■ **TEXT FOR ANALYSIS**
[Start of section]

Mystery writer Blaize Clement spent the last months of her life working against the ultimate deadline to complete the seventh and eighth novels in her popular Dixie Hemingway series.
And although Clement lost her fight with cancer July 20, her beloved pet sitter character will live on, not only through two upcoming novels, but through her son, John, who has signed a contract with St. Martin's Minotaur to write at least two additional books in the series, which is set on Siesta Key.
Clement, who was 78, came late to mystery writing; the first Dixie Hemingway novel, "Curiosity Killed the Cat Sitter," was published in 2006. Its success was a happy accident in a life sometimes marked by physical pain and financial challenges.
Born in tiny Fink, Texas, Clement married young and had a toddler when she was afflicted by polio before she was 20. She spent at least a year in the hospital, her son Don being cared for by family members, before she regained her health, although she never again was able to walk unassisted.
After the birth of a second son, John, and a divorce, she put herself through the University of Houston and Baylor University to become a successful clinical psychologist. Then, calamity struck again when airline personnel wheeling her down the jetway on a trip to a friend's wedding in California tipped her out of the wheelchair, breaking her leg in two places above the knee.
"That precipitated a whole chain of health problems in her and also coincided with her first bout of post-polio syndrome," said John Clement, a writer and musician living in New York.
The injuries and illness cost Clement her career and her house; she moved to France on friends' invitation for more recovery. She returned to the United States to teach a writing class and in 1997 moved to Sarasota, which has proved a felicitous setting for the mystery series.
She had always loved books, checking out the maximum of seven books each week from both the county and city libraries where she grew up.
"She remembered the day that she first realized she would never be able to read every book in the world," said John Clement. "She cried for days."
And although her career was in psychology, she also wrote, textbooks and fiction and poetry.
John Clement spent the last seven weeks of his mother's life keeping her company in hospice care, where they talked endlessly about Dixie's future.
"It was great for her," he said. "She finished the final editing of 'The Cat Sitter's Pajamas;' that was the most important thing for her."
The new book will be out in January 2012. The eighth book in the series is about half completed, with an extensive outline, said John Clement.
When she came back from France in 1993, she lived for a time in Philadelphia where John Clement was part of a theater company with about 15 other actors.
"She got to know all of them and became friends with all of them," he said.
Similarly, she provided the emotional center for a writers' group she hosted at her south Sarasota home until just a few months ago.
Jane Phelan joined the couple a couple of years ago after meeting Clement at a Mystery Florida convention. Phelan was flattered to be invited to join the group, which met around Clement's dining room table for different writing exercises and critiques, always with an emphasis on positive feedback.

[End of section]

■ **SUPPLIED INFORMATION**
[Start of section]

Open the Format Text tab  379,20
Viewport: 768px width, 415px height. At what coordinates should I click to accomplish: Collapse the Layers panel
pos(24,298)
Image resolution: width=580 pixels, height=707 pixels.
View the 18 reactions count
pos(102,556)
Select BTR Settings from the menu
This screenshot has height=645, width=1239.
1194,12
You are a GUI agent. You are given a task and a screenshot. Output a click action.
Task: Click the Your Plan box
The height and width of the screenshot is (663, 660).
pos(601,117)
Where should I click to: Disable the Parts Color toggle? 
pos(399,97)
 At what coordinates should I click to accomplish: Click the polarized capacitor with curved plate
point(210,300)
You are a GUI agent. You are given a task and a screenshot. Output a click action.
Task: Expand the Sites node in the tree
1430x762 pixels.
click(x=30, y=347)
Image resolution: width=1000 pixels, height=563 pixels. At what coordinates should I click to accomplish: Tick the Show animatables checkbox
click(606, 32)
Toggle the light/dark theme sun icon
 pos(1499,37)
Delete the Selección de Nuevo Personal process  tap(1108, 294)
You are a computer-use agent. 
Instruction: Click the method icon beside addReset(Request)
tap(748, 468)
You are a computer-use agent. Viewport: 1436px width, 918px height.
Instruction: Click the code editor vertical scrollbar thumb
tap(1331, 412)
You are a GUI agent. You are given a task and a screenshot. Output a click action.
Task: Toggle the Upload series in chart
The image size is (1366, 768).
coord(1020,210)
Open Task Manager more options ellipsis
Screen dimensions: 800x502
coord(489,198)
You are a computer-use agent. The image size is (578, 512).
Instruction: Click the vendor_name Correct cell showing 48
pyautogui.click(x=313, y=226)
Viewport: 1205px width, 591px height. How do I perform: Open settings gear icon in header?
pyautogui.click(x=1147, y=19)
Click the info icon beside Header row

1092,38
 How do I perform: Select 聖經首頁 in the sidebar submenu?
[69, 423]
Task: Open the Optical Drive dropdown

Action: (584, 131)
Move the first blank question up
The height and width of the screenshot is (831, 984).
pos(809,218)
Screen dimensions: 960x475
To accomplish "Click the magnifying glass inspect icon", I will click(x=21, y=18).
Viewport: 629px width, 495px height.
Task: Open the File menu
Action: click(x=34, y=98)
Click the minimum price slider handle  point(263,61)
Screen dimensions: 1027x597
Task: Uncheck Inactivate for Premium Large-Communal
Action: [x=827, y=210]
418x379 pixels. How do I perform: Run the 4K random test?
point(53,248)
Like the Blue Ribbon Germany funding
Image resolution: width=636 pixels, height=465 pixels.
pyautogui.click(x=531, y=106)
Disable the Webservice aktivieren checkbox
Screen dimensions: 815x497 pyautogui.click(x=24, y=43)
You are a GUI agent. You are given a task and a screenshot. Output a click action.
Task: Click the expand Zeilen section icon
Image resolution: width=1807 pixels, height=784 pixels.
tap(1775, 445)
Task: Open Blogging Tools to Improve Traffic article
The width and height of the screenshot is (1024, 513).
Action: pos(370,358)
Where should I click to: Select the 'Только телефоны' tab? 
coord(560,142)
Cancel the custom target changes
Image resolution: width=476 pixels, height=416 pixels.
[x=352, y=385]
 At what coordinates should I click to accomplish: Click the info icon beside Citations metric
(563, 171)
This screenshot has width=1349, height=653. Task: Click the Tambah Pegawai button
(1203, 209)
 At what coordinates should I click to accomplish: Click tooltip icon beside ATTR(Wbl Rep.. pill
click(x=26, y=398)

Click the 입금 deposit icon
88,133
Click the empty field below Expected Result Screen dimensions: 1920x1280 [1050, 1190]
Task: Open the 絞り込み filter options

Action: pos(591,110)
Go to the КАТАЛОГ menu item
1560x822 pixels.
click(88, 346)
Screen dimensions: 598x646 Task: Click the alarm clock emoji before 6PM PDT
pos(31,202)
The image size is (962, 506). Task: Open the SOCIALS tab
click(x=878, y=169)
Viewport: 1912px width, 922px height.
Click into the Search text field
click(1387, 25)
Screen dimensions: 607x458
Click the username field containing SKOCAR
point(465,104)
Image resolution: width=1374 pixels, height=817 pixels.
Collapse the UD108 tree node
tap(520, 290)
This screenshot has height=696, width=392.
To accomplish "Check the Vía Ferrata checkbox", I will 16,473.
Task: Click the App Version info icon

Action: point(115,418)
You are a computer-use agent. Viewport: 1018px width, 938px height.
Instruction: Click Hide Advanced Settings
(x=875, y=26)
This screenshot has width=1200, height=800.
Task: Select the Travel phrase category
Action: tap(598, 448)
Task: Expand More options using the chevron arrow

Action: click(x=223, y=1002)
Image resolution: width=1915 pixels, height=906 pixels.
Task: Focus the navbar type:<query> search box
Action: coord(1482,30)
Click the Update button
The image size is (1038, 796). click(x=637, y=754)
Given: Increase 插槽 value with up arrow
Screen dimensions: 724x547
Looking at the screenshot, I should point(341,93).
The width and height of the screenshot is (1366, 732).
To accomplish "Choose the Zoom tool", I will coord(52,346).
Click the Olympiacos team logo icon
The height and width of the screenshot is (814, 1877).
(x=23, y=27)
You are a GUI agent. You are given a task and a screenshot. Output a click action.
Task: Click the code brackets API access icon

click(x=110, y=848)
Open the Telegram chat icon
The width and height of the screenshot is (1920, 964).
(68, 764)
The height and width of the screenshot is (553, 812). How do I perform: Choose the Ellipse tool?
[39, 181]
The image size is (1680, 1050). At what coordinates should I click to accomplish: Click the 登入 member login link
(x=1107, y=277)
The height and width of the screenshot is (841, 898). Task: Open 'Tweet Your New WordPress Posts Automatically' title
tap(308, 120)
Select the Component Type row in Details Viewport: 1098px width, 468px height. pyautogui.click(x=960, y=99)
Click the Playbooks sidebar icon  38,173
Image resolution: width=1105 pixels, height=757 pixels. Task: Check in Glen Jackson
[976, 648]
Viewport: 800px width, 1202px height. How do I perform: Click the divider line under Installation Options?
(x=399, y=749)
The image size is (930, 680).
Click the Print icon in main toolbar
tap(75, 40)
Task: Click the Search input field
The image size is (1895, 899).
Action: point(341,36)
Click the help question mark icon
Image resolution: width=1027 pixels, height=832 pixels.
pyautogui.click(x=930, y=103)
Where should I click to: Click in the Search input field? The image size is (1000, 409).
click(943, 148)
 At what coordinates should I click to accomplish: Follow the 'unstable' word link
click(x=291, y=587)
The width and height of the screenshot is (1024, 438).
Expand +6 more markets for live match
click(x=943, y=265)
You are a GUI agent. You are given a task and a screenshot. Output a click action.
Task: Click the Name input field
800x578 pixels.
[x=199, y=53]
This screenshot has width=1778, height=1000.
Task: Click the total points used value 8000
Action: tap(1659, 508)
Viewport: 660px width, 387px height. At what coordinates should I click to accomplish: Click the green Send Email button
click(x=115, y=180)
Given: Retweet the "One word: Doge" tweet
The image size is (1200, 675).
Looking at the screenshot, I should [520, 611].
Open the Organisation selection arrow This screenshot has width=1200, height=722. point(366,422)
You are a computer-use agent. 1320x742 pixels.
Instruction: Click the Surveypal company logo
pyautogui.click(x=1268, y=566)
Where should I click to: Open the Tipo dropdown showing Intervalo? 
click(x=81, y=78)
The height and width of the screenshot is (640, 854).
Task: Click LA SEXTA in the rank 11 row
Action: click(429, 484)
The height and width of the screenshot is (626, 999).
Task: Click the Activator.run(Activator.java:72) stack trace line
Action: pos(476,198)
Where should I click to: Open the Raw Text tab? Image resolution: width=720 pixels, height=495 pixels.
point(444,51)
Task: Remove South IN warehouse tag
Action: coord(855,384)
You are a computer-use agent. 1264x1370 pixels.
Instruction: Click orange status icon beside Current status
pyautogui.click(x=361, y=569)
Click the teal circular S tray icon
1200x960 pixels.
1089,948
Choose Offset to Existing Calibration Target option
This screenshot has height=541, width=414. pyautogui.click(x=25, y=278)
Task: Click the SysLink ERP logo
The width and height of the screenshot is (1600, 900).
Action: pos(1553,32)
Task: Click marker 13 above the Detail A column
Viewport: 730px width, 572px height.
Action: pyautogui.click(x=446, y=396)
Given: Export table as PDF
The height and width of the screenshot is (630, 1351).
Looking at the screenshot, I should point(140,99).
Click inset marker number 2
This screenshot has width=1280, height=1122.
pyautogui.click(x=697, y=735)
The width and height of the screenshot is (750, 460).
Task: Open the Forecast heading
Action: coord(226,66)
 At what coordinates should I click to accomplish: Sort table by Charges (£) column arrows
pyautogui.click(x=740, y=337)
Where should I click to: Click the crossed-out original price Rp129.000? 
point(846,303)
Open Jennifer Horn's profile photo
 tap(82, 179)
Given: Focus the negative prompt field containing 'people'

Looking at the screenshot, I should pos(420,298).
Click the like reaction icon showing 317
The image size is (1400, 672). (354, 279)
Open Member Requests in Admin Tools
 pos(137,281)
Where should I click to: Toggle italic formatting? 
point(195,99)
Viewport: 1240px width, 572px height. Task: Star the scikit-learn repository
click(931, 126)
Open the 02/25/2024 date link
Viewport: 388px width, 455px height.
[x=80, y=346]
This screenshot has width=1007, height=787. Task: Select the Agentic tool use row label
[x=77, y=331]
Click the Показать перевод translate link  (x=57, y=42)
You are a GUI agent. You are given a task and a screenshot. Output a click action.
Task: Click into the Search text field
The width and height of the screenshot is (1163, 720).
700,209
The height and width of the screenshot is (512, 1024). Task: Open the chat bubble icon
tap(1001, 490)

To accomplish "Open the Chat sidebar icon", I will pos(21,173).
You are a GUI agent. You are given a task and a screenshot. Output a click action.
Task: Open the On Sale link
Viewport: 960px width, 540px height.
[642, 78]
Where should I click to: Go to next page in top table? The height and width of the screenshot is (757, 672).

[End of section]

■ **PROMPT 1**
Summarize the article about Blaize Clement in two sentences.
■ **PROMPT 2**
Extract from the article about Blaize Clement the part that opens with the words containing "When she came" and closes with "few months ago.", copying it word for word.

■ **WRITTEN RESPONSE 1**
Mystery writer Blaize Clement, who died of cancer on July 20 at 78, spent her last months working to complete the seventh and eighth novels in her Dixie Hemingway series, and her son John has signed a contract to write at least two more books in it. She came late to mystery writing after surviving polio, becoming a clinical psychologist, and losing that career and her house to injuries and illness, and in 1997 she moved to Sarasota, the setting of the series.

■ **WRITTEN RESPONSE 2**
When she came back from France in 1993, she lived for a time in Philadelphia where John Clement was part of a theater company with about 15 other actors.
"She got to know all of them and became friends with all of them," he said.
Similarly, she provided the emotional center for a writers' group she hosted at her south Sarasota home until just a few months ago.